Freedom of conscience, religion, beliefs, thoughts and opinion is one of the fundamental human rights enshrined in the Bill of Rights.
This means that every person is entitled to exercise that freedom through worship, practice, teaching or observance of a day of worship alone or with others.
The law also prohibits forcing a person to act or engage in any act that is contrary to his or her beliefs.
In exercising this fundamental right, members of the Kabonokia religious group in Tharaka-Nithi, Meru, Embu and Kitui counties have always found themselves in trouble, with some being imprisoned recently for declining to participate in the census, an exercise they termed “satanic”.
Their doctrine of reforms, “meant to prepare them for receiving a soon-coming Christ”, have exposed them to conflict with the government.
The group is led by Mr Gitonga M’Mpunguru, a 70-year-old who lives in Irunduni village, Tharaka North Sub-County, where most of the members are domiciled.
The church’s regional headquarters is at M’Mpunguru’s home, where the faithful frequently congregate on Sundays for worship.
The Nation visited the home last Sunday during a worship service.
Some 1,500 men, women and children sat quietly on logs under a makeshift structure made of poles and maize stalks as the roof.
A guide at the gate welcomed every person who arrived. Men sat on one side and women and their children on the other.

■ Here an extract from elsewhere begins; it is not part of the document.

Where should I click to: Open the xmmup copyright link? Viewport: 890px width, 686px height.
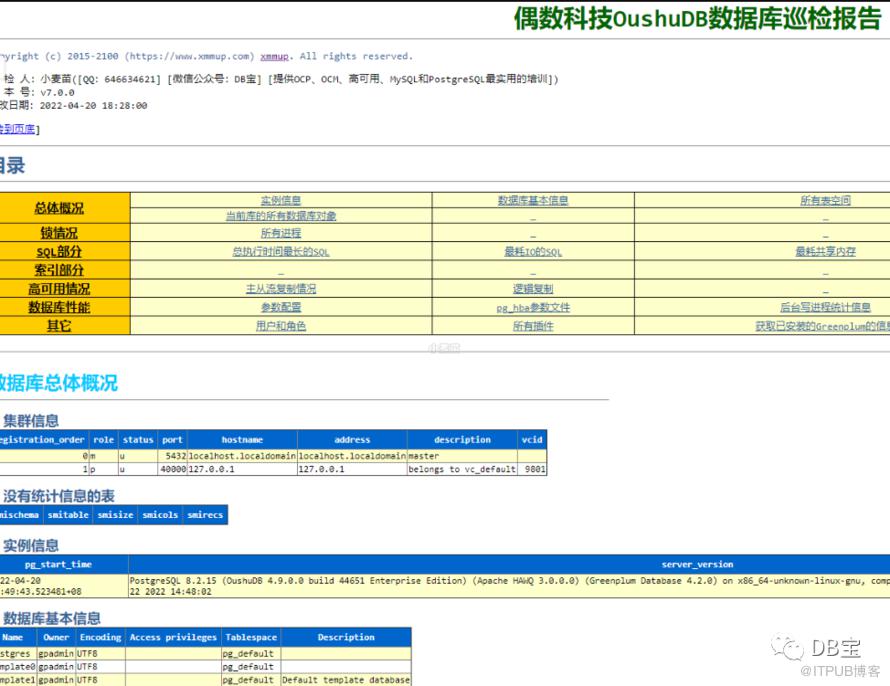275,57
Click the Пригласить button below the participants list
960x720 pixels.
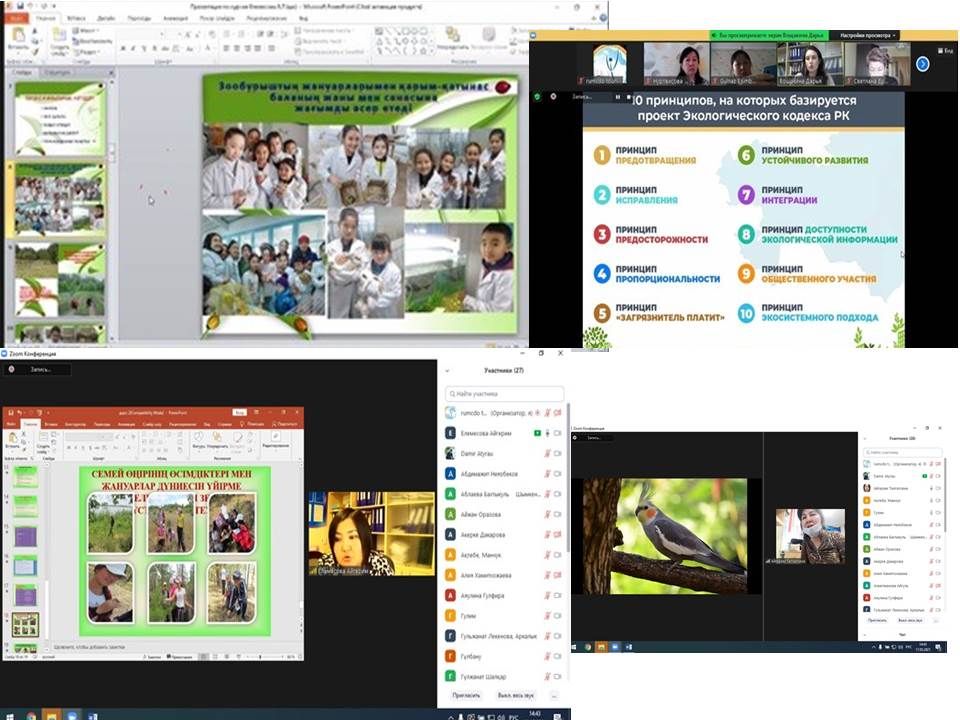tap(465, 694)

They do not build churches, because “they are passers-by on earth and have no time to waste building expensive structures that will soon be brought down by their coming God as he cleans the earth of sin with fire”, said M’Mpunguru.
The service was long. No drums, guitar, piano or any other instrument used in other churches when singing. They only clapped their hands as they sang while standing.

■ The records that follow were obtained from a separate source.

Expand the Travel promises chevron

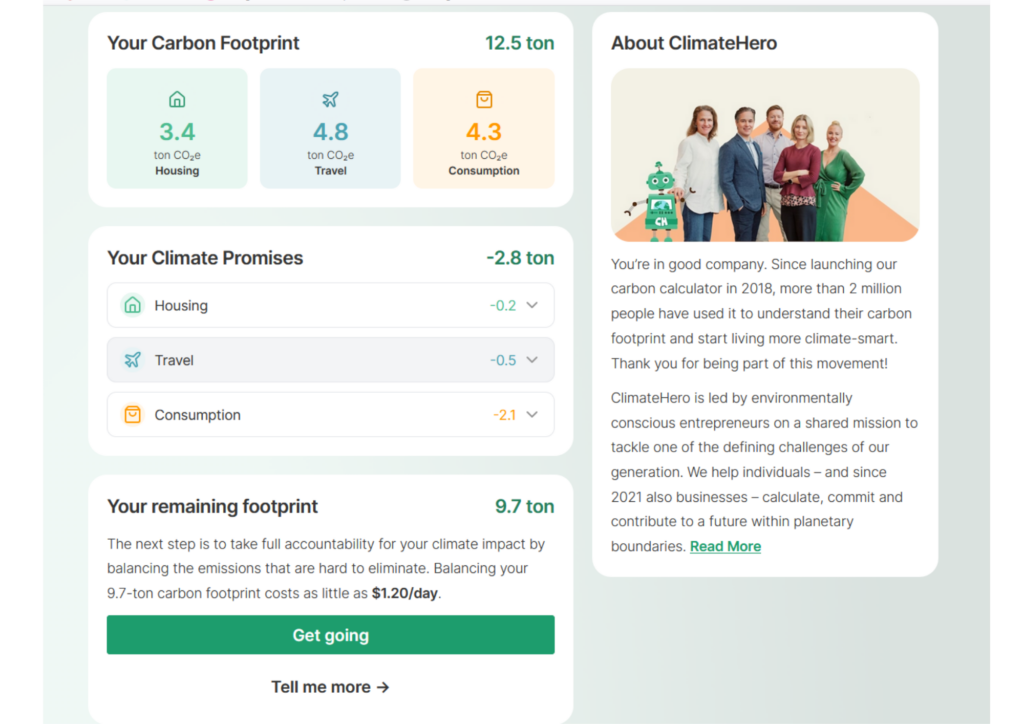point(532,360)
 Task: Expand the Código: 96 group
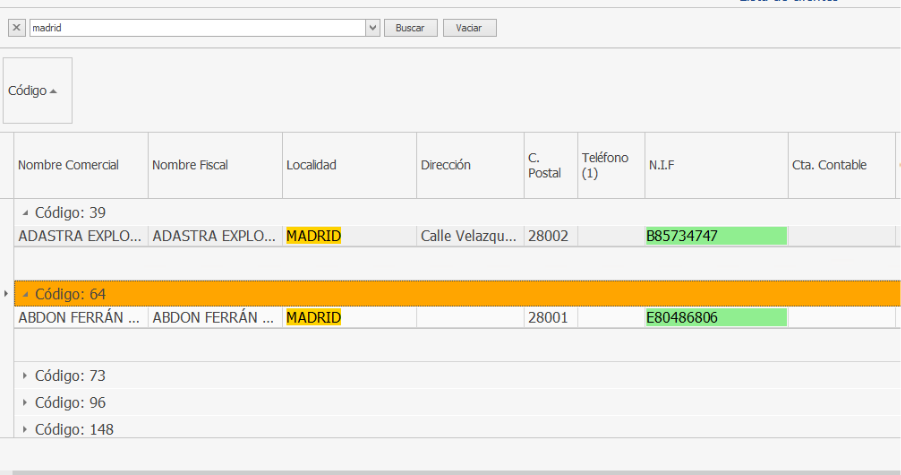pyautogui.click(x=25, y=403)
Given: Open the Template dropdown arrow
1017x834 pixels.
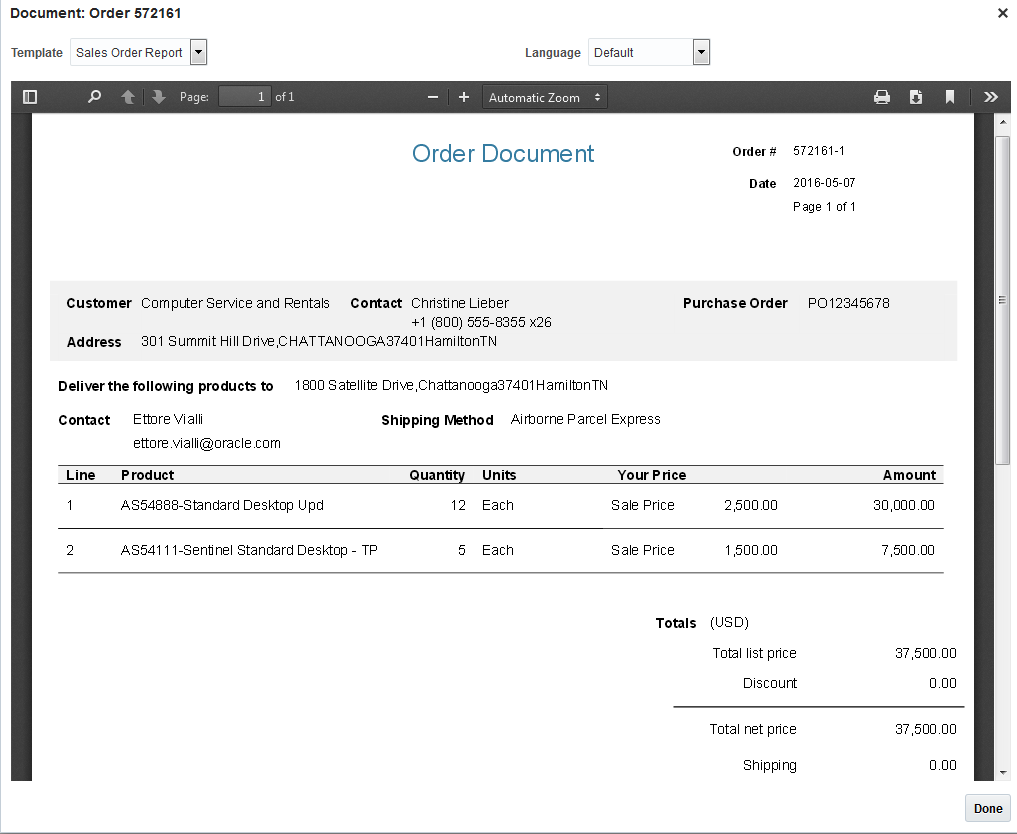Looking at the screenshot, I should pos(198,53).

Led by M’Mpunguru, they read several texts from the Bible commonly used by Christians, and at 3pm the service was over and they made their final prayer while kneeling down with their foreheads touching the ground.
Unlike other churches, there was neither tithing nor offering, but a special prayer was made for their 46 members who were arrested and jailed for declining to be counted.
In the prayer conducted by M’Mpunguru and an assistant, they thanked God for giving their colleagues a chance to fulfil prophesy “as written in the Bible that Christ’s followers will be tortured during last days”.
They also forgave the government officers involved in arresting, prosecuting and jailing their members.
After service, most members left for their homes on motorbikes, bicycles and foot while about 200 who came from as far away as Tigania, Mwingi and Imenti spent the night there and left the following morning.
Mr M’Mpunguru said they are not shaken by government threats and that they are ready to be jailed for their faith.
To them, it is sinful to learn earthly knowledge that is taught in school because it contradicts the Bible.
“In school it is taught that man evolved a narrative against the Bible, which says he was created by God,” said M’Mpunguru.
He said that none of his children has stepped in a school, but he prayed to God and they are all able to read and write.
He added that they believe in God as their healer and don’t go to hospital to seek treatment from sinful human beings or accept their newborns to be immunised.
The septuagenarian said they also don’t engage in trade nor seek jobs because their work on earth is to worship God and just have enough property to feed their families and help those in need.
Recently, a Tharaka-Nithi County nurse resigned after joining the religious group and “went to serve God”.
Mr M’Mpunguru said they only accept farming as an income-generating activity.
In their gatherings, women are not allowed to speak; they should wait until they get home, where they can ask their husbands questions if they have any queries.
There are no marriage proposals in the sect, but men and women must wait until “the holy spirit” tells them who to marry or get married to.
They do not have national identity cards, birth certificates and they don’t participate in elections.
They also don’t ask for help from the government even during hard times like famine. “We trust in God in everything because all human beings, including those in government, get help from him,” he said.
On Thursday, County Commissioner Beverly Opwora held a public meeting at Gaceuni in Tharaka North and ordered an immediate crackdown on members of the Kabonokia sect who have prevented their children from going to school.
She also warned against those hiding their sick at home. “Education is compulsory, chiefs must make sure that all children from Kabonokia families must go to school,” she said.
She asked all religious leaders in the region to submit letters authorising their operations to deputy county commissioners’ offices for scrutiny and added that all adults above 18 years get ID cards.